* Begin *
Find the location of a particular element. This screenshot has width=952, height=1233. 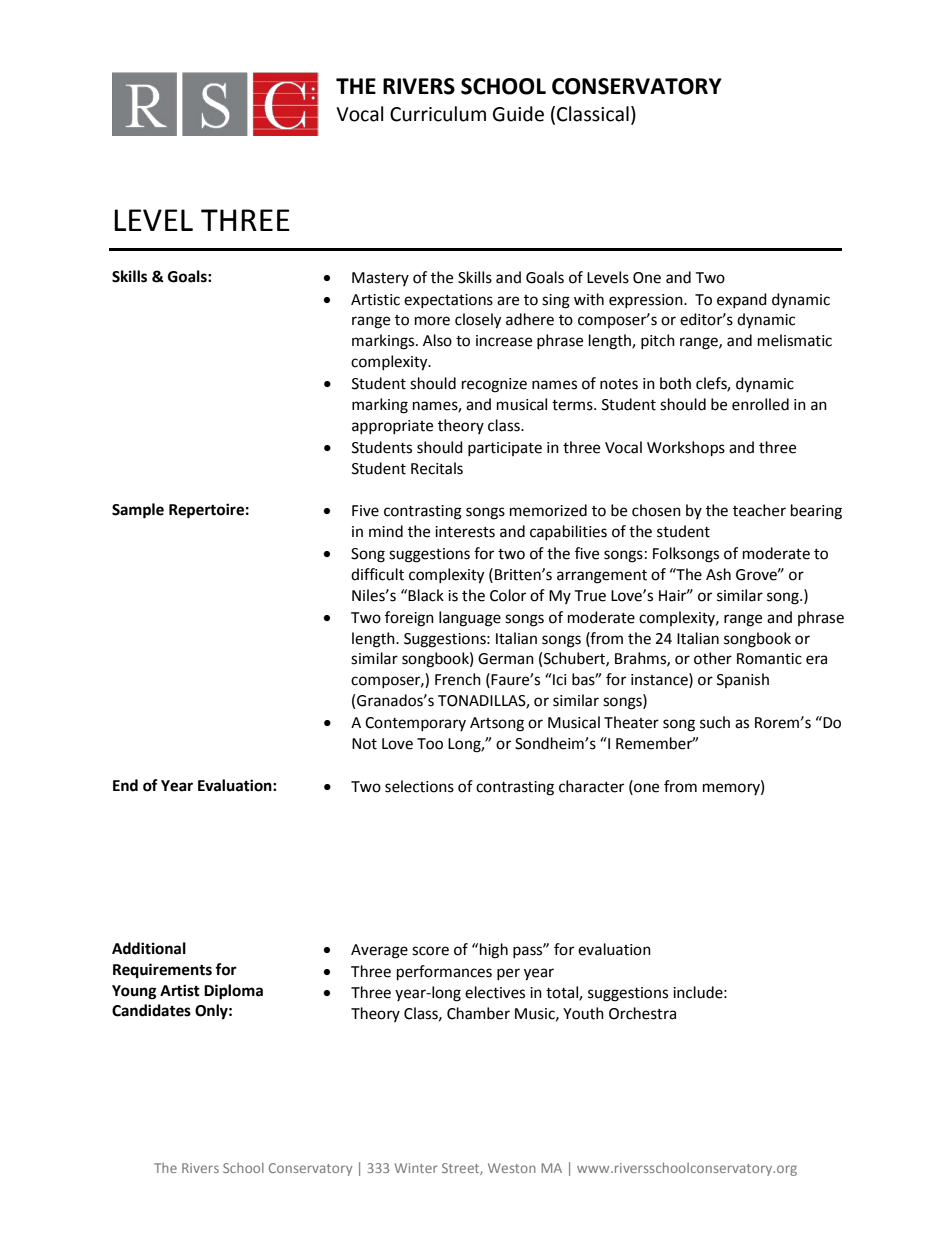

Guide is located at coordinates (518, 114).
* End *
* Begin *
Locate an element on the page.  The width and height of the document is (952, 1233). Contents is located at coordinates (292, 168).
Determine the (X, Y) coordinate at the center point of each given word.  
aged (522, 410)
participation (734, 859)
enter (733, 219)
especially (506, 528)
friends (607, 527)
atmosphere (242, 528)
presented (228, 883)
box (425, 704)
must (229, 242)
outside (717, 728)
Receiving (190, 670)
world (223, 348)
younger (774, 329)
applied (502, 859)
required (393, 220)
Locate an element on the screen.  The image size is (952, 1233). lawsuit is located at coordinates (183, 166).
* End *
What to produce
Reproduce word for word the material that begins with the line containing "Find the location" and ends with the line containing "Guide is located at coordinates (518, 114).", including both of those lines. Omit the picture from your reply.

Output below
Find the location of a particular element. This screenshot has width=952, height=1233. 

Guide is located at coordinates (518, 114).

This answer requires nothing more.